Data entries:
————————
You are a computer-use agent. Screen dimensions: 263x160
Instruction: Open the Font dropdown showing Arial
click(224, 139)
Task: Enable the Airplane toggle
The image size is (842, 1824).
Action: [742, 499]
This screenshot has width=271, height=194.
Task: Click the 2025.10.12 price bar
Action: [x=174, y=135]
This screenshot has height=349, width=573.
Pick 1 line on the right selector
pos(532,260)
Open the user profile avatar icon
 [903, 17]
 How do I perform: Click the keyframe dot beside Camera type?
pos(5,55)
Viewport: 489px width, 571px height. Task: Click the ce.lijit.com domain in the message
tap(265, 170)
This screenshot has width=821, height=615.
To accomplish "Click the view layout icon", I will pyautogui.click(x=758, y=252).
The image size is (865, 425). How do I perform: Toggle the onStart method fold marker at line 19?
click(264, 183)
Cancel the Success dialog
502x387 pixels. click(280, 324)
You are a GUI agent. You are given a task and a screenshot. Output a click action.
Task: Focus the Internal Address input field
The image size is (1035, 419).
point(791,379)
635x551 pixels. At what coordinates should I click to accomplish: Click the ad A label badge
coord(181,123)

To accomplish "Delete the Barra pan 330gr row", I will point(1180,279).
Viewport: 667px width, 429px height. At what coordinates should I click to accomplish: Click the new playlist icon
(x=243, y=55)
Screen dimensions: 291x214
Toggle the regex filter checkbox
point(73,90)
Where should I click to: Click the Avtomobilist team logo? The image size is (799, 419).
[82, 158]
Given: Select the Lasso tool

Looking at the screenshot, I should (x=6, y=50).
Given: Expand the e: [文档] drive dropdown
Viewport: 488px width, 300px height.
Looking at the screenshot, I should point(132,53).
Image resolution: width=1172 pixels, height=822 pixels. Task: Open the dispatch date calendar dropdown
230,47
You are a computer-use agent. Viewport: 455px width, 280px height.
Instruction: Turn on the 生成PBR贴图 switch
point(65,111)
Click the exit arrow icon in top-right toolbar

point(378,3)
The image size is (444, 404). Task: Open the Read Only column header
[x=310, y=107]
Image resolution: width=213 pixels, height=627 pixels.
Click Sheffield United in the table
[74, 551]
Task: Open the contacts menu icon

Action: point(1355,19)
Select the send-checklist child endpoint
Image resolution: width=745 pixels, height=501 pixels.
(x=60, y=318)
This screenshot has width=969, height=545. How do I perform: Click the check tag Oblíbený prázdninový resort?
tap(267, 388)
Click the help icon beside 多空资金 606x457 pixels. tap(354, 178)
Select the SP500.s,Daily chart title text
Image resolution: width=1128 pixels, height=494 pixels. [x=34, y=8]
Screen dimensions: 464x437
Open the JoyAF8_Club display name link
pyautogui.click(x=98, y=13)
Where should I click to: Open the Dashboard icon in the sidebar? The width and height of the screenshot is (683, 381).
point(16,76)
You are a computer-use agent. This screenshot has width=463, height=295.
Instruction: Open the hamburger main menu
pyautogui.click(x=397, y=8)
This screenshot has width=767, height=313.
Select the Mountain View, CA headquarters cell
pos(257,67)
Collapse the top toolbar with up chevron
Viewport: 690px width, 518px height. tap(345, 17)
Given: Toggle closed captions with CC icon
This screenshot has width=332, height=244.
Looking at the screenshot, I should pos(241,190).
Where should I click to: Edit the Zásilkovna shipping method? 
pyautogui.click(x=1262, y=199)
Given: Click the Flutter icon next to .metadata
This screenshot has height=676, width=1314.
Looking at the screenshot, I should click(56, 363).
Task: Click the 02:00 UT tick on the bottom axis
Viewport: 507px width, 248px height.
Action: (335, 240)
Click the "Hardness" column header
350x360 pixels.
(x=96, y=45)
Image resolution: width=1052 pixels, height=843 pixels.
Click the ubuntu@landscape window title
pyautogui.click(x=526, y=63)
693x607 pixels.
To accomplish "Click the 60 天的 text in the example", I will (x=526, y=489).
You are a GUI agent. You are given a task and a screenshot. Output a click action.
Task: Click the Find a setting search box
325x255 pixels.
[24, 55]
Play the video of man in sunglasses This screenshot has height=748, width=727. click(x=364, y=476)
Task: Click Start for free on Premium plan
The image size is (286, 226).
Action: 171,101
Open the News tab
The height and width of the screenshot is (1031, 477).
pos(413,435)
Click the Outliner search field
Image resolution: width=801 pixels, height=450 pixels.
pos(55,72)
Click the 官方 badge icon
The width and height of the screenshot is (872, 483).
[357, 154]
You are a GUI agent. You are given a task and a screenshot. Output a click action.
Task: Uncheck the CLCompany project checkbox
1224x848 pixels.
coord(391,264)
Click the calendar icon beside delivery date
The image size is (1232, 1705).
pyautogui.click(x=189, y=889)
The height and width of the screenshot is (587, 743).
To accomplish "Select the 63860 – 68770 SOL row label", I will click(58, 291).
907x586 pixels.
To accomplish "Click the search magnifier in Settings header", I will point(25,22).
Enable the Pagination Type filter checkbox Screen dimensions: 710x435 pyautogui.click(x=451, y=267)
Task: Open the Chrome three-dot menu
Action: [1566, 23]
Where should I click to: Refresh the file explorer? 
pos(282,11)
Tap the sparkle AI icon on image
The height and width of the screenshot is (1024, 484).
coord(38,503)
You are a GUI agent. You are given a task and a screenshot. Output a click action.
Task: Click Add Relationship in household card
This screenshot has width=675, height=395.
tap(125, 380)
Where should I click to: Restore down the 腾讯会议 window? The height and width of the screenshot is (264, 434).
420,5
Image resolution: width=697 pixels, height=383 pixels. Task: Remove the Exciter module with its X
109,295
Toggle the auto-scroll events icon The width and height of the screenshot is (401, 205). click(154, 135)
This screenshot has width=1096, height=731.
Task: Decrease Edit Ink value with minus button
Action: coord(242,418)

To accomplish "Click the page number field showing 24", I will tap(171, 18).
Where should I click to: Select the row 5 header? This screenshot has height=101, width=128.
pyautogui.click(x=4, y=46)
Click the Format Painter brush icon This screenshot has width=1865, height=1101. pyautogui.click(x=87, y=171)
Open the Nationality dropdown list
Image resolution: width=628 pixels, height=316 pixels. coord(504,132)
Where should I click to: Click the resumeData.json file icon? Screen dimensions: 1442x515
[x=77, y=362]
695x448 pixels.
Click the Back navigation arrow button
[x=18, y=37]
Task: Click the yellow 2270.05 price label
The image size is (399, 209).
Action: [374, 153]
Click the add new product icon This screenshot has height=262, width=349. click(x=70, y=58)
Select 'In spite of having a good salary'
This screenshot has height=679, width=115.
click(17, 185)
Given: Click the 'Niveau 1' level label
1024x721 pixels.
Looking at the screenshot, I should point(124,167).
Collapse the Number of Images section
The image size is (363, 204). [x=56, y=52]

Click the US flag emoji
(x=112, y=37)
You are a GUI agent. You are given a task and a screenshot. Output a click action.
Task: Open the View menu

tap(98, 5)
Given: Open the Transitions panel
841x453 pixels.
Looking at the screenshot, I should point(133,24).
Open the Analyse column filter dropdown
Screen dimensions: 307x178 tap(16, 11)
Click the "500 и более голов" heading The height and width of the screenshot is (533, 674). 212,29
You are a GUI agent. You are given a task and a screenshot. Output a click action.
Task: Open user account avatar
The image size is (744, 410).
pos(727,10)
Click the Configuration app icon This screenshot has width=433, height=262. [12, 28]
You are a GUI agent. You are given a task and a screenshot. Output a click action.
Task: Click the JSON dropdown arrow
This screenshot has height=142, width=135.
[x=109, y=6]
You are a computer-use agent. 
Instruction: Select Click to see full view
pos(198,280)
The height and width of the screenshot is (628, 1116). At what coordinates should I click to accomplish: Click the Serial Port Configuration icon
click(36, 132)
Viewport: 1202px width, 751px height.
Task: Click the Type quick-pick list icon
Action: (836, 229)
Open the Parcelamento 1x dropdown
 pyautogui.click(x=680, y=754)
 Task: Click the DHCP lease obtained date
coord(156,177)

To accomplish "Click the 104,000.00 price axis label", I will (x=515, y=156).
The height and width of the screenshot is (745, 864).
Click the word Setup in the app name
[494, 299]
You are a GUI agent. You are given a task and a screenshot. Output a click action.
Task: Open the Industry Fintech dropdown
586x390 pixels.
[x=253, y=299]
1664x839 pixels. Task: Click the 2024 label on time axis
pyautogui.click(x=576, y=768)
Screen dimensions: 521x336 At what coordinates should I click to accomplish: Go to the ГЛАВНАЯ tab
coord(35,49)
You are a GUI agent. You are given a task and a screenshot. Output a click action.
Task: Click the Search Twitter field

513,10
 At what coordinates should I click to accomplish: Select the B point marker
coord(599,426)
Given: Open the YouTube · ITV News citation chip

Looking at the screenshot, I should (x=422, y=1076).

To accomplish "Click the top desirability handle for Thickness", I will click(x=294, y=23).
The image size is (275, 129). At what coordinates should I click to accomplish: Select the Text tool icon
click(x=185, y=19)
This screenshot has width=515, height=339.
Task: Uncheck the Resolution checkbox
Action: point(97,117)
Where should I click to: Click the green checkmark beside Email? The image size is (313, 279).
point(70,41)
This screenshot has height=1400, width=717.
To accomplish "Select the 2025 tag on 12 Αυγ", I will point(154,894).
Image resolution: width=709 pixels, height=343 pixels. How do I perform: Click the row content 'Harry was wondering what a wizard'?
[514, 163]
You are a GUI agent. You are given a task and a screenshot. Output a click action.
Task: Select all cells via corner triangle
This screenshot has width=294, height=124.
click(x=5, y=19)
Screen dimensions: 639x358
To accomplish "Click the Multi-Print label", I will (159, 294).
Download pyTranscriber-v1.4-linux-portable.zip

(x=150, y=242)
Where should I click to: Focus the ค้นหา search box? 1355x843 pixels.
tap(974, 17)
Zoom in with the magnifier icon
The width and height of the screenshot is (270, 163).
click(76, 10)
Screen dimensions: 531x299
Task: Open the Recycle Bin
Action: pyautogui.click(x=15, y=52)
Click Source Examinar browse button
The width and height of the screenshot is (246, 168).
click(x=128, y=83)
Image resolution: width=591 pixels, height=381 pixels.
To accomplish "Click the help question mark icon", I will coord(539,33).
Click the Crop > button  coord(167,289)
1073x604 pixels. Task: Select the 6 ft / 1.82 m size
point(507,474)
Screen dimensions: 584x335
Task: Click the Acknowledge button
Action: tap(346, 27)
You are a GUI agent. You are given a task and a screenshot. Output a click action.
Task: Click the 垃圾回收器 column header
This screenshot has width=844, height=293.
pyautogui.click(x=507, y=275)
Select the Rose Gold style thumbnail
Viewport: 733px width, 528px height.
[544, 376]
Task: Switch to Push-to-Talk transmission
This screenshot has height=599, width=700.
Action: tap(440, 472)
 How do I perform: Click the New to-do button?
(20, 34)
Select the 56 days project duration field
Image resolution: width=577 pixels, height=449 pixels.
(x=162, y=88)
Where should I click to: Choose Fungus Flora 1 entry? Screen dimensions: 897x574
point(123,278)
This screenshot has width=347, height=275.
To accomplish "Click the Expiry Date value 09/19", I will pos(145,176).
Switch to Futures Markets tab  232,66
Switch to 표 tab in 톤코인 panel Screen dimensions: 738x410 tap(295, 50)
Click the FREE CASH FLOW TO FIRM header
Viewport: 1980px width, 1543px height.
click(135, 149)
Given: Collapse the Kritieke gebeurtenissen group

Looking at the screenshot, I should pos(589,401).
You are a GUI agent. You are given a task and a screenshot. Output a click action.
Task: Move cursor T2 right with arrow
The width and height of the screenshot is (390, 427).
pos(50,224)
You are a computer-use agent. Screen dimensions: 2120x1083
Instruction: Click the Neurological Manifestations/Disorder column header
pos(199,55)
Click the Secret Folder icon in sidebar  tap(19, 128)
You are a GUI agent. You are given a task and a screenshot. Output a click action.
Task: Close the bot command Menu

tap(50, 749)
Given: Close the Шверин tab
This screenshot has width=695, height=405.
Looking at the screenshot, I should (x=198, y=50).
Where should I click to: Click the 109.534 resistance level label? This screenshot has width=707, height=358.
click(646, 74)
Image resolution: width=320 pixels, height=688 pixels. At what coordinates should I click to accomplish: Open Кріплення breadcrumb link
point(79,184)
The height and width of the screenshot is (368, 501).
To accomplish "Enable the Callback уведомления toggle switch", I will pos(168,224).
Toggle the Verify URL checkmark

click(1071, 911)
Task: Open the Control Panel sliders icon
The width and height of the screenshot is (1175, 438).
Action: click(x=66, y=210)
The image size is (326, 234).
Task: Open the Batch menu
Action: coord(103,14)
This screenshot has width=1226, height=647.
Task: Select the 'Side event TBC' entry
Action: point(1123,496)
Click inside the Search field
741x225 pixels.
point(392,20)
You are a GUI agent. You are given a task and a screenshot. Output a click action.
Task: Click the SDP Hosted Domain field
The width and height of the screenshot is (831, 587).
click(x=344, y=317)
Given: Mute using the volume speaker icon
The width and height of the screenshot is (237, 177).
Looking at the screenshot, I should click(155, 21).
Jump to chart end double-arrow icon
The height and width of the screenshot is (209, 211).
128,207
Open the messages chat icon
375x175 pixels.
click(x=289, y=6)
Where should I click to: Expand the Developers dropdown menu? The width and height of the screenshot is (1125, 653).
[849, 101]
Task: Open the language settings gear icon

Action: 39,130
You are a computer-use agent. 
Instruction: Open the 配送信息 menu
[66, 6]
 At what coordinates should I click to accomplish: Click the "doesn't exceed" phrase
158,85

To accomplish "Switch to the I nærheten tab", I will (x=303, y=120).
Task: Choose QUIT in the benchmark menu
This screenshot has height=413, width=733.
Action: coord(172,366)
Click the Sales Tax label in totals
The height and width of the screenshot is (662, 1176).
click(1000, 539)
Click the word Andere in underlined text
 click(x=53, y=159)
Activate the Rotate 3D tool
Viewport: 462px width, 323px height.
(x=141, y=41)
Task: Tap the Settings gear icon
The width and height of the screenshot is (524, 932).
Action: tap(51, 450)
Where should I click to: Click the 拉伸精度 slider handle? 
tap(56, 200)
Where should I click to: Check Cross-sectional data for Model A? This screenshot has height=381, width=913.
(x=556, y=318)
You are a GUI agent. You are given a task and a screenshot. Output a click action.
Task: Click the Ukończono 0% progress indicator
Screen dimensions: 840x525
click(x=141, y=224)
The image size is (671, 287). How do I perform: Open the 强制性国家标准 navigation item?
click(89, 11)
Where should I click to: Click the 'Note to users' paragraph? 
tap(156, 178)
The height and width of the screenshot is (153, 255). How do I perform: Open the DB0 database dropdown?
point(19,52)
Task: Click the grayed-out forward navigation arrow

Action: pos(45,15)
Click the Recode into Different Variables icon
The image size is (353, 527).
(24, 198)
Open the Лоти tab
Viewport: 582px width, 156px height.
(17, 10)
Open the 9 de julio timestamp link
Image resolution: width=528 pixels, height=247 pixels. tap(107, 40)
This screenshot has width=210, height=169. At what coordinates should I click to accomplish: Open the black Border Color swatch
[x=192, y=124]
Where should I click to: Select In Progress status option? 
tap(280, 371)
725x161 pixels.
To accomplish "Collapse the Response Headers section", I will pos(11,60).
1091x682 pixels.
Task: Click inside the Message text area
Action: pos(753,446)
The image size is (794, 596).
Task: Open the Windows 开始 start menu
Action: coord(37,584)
————————
» Task statement
Look back at the entries above. Retype the line with "Where should I click to: Select the", the line with "Click the Format", and all lines in between.

» Written response
Where should I click to: Select the row 5 header? This screenshot has height=101, width=128.
pyautogui.click(x=4, y=46)
Click the Format Painter brush icon This screenshot has width=1865, height=1101. pyautogui.click(x=87, y=171)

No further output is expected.